My Constitution

2/8/2026 evergreen

Preamble

My Constitution is the rulebook I use to stop AI from quietly training me into passivity. Claude already has a constitution; Anthropic uses Constitutional AI to make model behavior answerable to written principles through critique, revision, and AI-feedback judgment. I wrote mine because the shaping runs both ways: every time I ask the machine to carry work, I am training clarity, judgment, and taste, or impatience, dependence, and the habit of reaching for an answer before I have earned the question.


The Shape Runs Both Ways

The idea started with Claude’s Constitution. Anthropic’s version makes the model answer to explicit principles instead of leaving all values implicit in human preference data. My version asks what happens on the other side of the screen.

The model has rules that shape its behavior. I need rules that shape mine.

The constitution began in Claude, then the work moved through Codex, other models, different tools, skills, agents, and orchestration layers. That exposed the first weakness. A rule that only works in one chat window is too easy to escape.

Model switching can become rule switching. I can ask Claude to challenge me, then ask Codex to execute, then ask another model to soften the critique and call that a second opinion. Tool switching can become permission laundering. The constitution has to govern the loop: the assistants, the runtime, and the person moving between them.

The Bargain I Made

The constitution begins with a concession: I cannot code, so the machine is allowed to carry code.

That bargain lets me build above my current level. Without it, most of this garden would not exist. It also gives surrender a clean opening line: I do not know this, so the machine should do it.

That line is true for code. It becomes dangerous when it creeps into framing, options, taste, priority, and judgment.

The constitution keeps the bargain useful by making it conditional. The machine may carry syntax, implementation, critique, retrieval, and pressure. I keep why, what, meaning, context, priority, refusal, and final judgment.

The Gates Before Surrender

The Analog Gate makes me define the work before execution. I owe the machine a schema in some form: handwritten, typed, drawn, rough. It has to name the outcome, constraints, edge cases, and decisions already made.

Then the machine asks hard questions. What happens when this fails? Why this approach over another? What does done mean? I have to answer before it proceeds.

The Knowledge Wall makes me struggle before I ask. I have to reach the point where I can say what I tried, what failed, and what I still do not understand.

The One-Shot Rule taxes lazy prompting. If the output fails because I asked badly, I delete the chat, rewrite the prompt offline, and restart.

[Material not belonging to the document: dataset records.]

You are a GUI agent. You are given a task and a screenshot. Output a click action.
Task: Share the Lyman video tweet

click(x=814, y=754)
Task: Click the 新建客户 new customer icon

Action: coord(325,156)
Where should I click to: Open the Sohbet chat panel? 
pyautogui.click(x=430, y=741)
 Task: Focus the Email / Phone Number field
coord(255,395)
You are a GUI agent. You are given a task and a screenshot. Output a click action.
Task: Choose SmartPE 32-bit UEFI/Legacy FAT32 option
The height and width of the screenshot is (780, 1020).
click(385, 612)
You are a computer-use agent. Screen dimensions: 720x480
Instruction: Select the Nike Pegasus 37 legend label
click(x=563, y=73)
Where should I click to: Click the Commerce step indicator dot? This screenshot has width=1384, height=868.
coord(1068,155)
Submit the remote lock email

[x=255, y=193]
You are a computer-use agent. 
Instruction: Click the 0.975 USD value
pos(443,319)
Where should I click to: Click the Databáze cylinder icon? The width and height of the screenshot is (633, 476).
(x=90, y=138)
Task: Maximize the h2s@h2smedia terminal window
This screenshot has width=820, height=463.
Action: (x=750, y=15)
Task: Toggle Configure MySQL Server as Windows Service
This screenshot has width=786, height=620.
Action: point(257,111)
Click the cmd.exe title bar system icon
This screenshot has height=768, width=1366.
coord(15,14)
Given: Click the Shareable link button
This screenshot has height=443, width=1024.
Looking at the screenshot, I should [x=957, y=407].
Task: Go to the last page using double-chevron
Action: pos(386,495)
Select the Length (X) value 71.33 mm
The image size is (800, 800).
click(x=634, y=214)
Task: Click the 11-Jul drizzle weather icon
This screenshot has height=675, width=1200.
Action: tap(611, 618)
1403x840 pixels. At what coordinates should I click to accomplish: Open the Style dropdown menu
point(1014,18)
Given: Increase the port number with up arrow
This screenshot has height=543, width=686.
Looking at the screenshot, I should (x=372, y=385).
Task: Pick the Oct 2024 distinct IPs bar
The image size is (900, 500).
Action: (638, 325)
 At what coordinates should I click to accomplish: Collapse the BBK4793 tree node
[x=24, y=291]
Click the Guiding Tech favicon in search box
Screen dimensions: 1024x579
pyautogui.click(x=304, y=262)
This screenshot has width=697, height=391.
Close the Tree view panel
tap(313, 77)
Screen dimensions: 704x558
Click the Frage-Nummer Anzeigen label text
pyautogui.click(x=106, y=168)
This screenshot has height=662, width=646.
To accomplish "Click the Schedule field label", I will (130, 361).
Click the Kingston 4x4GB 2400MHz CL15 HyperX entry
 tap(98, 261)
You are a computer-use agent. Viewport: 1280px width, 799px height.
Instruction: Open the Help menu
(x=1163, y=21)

The cost is small enough to pay and irritating enough to teach.

The Meraki Finish gives the last edit back to me. LLM training reduces surface entropy. It smooths, averages, and resolves. I have to restore the crack: the example, the scar, the refusal, the line that proves a human made the last call.

The Record Is The Training Signal

Each serious session can leave a footer: what shipped, how many tokens it took, whether enforcement triggered, whether I complied or argued, how many logic gaps I caught, and which rule broke.

Without the record, I can tell myself the machine helped because the work got done. With the record, I have to see whether I defined the work, answered the challenge, caught the gaps, and kept the last judgment.

A model can be shaped by repeated feedback. So can I.

If prompt quality rises, the rule may be working. If violations repeat, the system needs repair. If the logic gaps I catch fall to zero, I may be accepting clean output too easily. If tokens fall while judgment improves, the friction may be becoming habit.

The YAML footer started as an after-session ledger. It is becoming runtime. pre-clear writes the tracker, carry-forward context, and next-session record before memory starts editing the story.

The Rule Has To Break In Public

A clean rulebook proves very little. A logged violation proves more.

The constitution only matters when it changes what happens at the moment of temptation: when I ask too vaguely, when I want the model to choose for me, when I keep prompting instead of thinking, when polished output arrives and I want to ship it untouched.

The crack is not decoration. It marks the point where a rule met pressure and human judgment re-entered the surface.

The next version has to live closer to the work. Second Brain can remember what the rule learned. LLMs Therapist can expose the self-deception patterns. Decision Auditor can slow the choice before the machine makes it feel settled. Orion can become the harness that keeps the boundary visible across models.

The constitution is a rulebook for what the machine is allowed to do to me. The current rule set, the update log, the Analog Gate, and the Meraki Finish are linked here because the boundary has to stay inspectable after the session ends.